The Renaissance took time to happen; but, in the end, it succeeded. And I am confident that today's sea-change will succeed too. I believe that, sometime soon, we human beings will be rushing forward into a future of peace, freedom, and prosperity.

Staying alive and solvent until the worm turns, I grant you, may not be easy. So each of us must do what we can to help the sea-change. We must help build a mental tidal wave, to wash away the violent aggressions, thefts and mental manipulations of the church/state establishment. We must help people to understand that the root of all evil is not, as St. Paul would have had it, the love of money, but the love of power – power to control people against their wills.

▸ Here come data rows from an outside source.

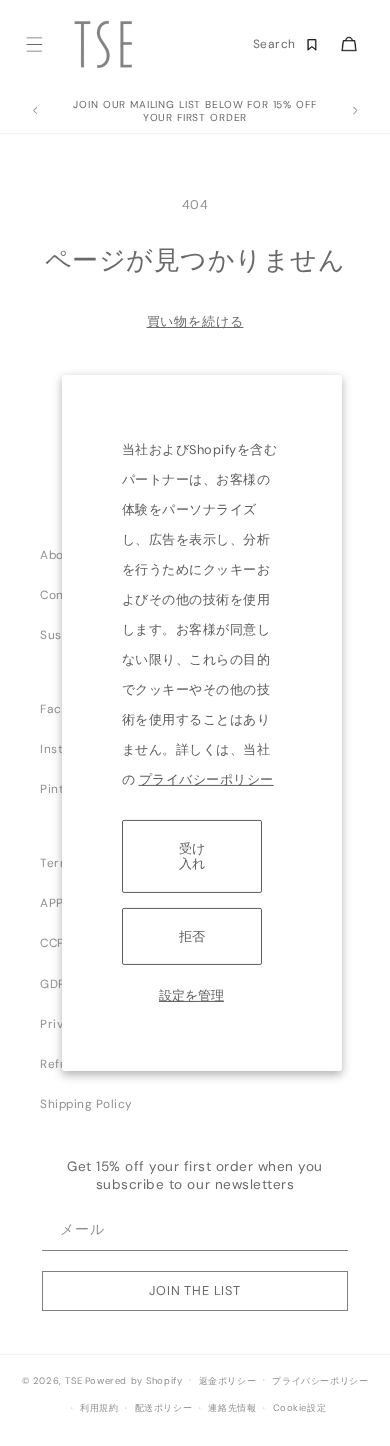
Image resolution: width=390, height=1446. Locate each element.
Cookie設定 (300, 1408)
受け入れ (192, 856)
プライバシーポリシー (206, 779)
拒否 (192, 936)
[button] (33, 44)
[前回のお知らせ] (35, 111)
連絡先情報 (232, 1408)
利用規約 (99, 1408)
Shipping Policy (86, 1104)
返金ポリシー (228, 1381)
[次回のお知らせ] (355, 111)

When the time comes, how will we dismantle the state? That, I think, is easy. We will treat the, morally and financially, bankrupt state like any other bankrupt organization. We will wind it up, and distribute its assets among its creditors. As to the church, I think it likely that the Christian churches, at any rate, will simply fade away, as they become more and more irrelevant to everyone.

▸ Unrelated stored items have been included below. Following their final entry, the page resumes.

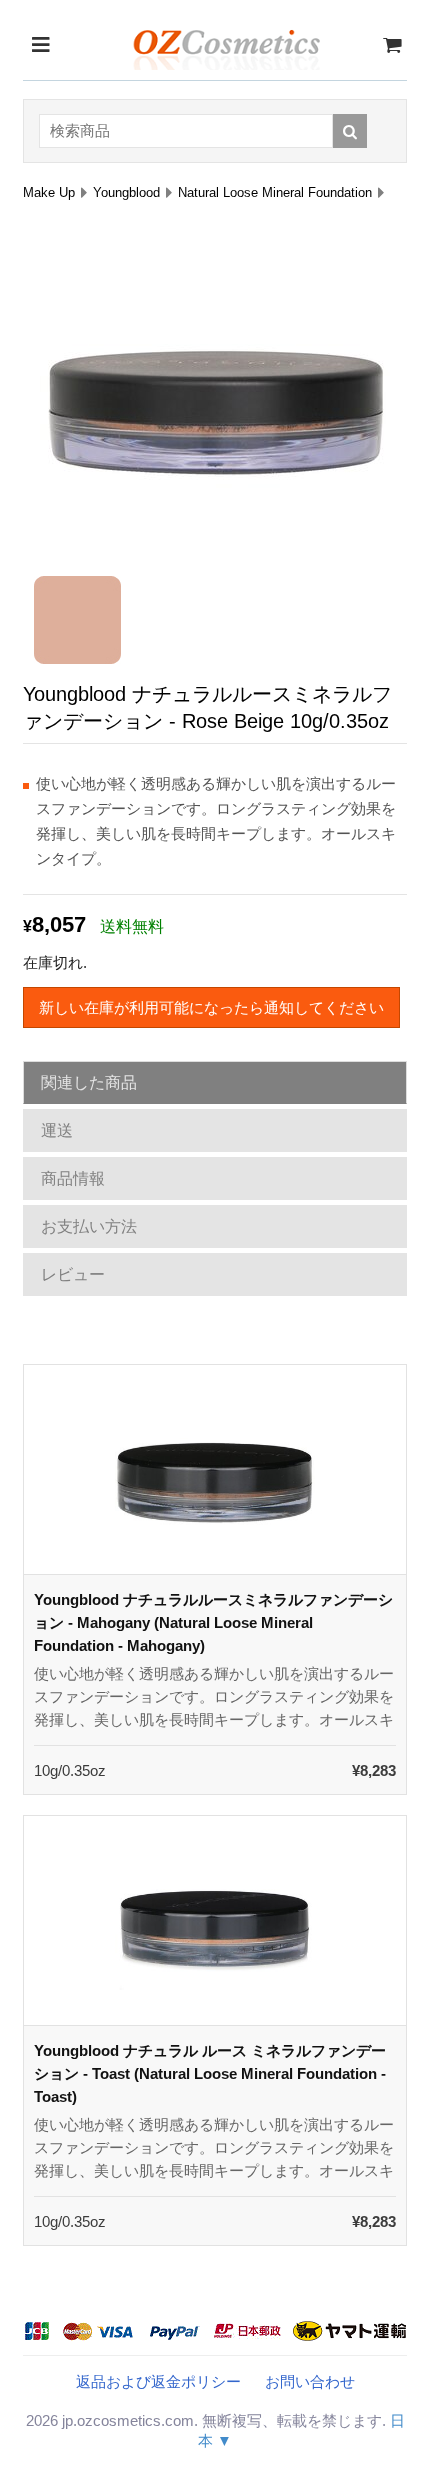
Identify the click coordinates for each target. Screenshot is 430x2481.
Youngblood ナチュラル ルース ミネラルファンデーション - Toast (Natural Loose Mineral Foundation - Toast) (210, 2073)
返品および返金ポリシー (158, 2381)
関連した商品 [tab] (89, 1082)
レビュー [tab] (73, 1274)
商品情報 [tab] (73, 1178)
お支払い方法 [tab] (89, 1226)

What will replace the state? I think there will be a network of voluntary societies, which together will perform all the valid functions today usurped by the state/church establishment. There will be defence societies, to defend us against the uncivilized. Justice societies, to resolve disputes fairly and to assure fair compensation for harms. Mutual aid societies, to protect from the effects of injury, illness or disability. Philanthropic societies, to help those who are disadvantaged through no fault of their own. And privately provided services – lots and lots of them – funded by, who else? Those who enjoy them.

And what will replace the church? My atheist friends will say, it will disappear, and good riddance. But my take is rather different. I think back to a time many thousands of years ago, when our ancestors worshipped Mother Earth. That seems primitive now. For, over time, we got to know the Earth; we got to explore it, and to use it. Eventually, through science, we began to understand it. Why, I ask, should the story not be the same with our mental powers? Could it be that, instead of kow-towing to the source of our creativity, our job is to explore it, and to get using it? And maybe, eventually, to understand it?

If I am right, I think the results may be electric.